* **PROBLEM DESCRIPTION**: Lay out the rows from the line with "Open the Everlux Fabric section title" up to and including the line with "Action: [x=1055, y=10]" as a JSON list of strings, one string per line, leaving out blank lines.

* **RECORDS SHOWN**:
[Begin]

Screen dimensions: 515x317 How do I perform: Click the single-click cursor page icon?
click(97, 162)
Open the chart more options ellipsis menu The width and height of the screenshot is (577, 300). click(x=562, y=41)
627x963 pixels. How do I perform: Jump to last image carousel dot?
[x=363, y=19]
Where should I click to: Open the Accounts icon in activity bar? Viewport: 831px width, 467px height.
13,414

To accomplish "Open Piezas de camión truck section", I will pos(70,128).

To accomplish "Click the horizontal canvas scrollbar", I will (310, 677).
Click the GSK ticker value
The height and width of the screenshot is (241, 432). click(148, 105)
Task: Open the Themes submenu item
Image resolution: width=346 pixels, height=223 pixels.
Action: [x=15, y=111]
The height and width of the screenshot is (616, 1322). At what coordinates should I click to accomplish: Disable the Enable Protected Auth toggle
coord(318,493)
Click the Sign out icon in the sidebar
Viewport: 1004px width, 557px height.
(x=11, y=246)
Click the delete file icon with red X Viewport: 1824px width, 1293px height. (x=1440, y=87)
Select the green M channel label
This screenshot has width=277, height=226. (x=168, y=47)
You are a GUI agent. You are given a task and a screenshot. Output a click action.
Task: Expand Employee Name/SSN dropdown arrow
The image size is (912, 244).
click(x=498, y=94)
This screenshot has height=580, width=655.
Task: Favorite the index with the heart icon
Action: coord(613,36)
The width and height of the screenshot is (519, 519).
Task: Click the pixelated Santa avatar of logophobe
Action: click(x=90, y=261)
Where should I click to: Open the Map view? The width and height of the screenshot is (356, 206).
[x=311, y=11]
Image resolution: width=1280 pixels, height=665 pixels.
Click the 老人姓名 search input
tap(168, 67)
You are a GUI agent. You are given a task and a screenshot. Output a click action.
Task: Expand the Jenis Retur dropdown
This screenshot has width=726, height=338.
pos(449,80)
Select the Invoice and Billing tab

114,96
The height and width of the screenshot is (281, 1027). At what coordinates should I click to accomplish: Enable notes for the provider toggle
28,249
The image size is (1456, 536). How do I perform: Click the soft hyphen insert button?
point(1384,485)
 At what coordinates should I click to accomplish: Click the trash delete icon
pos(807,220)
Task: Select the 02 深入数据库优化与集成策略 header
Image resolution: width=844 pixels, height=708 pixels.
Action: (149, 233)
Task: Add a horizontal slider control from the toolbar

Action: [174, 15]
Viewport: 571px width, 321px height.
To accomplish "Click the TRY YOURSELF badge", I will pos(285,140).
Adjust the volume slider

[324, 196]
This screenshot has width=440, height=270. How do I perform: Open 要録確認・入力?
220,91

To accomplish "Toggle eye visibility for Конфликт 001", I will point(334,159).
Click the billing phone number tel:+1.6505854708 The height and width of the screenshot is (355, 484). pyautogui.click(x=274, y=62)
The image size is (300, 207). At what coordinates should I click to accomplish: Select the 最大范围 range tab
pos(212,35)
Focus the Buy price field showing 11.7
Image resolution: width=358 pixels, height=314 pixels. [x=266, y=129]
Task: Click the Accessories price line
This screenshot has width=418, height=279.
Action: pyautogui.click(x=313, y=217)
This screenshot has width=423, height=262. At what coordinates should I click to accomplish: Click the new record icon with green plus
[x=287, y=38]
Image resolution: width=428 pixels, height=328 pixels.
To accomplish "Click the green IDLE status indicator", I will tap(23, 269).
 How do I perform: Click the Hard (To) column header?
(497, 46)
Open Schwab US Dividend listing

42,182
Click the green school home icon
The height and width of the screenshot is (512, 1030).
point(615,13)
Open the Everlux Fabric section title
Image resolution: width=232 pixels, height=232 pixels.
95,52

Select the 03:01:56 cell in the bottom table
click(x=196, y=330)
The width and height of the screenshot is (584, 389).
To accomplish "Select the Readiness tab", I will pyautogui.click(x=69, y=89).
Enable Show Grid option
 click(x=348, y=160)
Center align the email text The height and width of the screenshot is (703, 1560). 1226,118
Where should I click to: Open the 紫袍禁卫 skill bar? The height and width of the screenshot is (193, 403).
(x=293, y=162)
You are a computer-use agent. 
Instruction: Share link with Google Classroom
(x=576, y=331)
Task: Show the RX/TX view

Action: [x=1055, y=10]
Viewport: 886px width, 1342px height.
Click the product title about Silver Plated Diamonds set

[End]

* **FINISHED ANSWER**:
[
  "Open the Everlux Fabric section title",
  "Image resolution: width=232 pixels, height=232 pixels.",
  "95,52",
  "Select the 03:01:56 cell in the bottom table",
  "click(x=196, y=330)",
  "The width and height of the screenshot is (584, 389).",
  "To accomplish \"Select the Readiness tab\", I will pyautogui.click(x=69, y=89).",
  "Enable Show Grid option",
  " click(x=348, y=160)",
  "Center align the email text The height and width of the screenshot is (703, 1560). 1226,118",
  "Where should I click to: Open the 紫袍禁卫 skill bar? The height and width of the screenshot is (193, 403).",
  "(x=293, y=162)",
  "You are a computer-use agent. ",
  "Instruction: Share link with Google Classroom",
  "(x=576, y=331)",
  "Task: Show the RX/TX view",
  "Action: [x=1055, y=10]"
]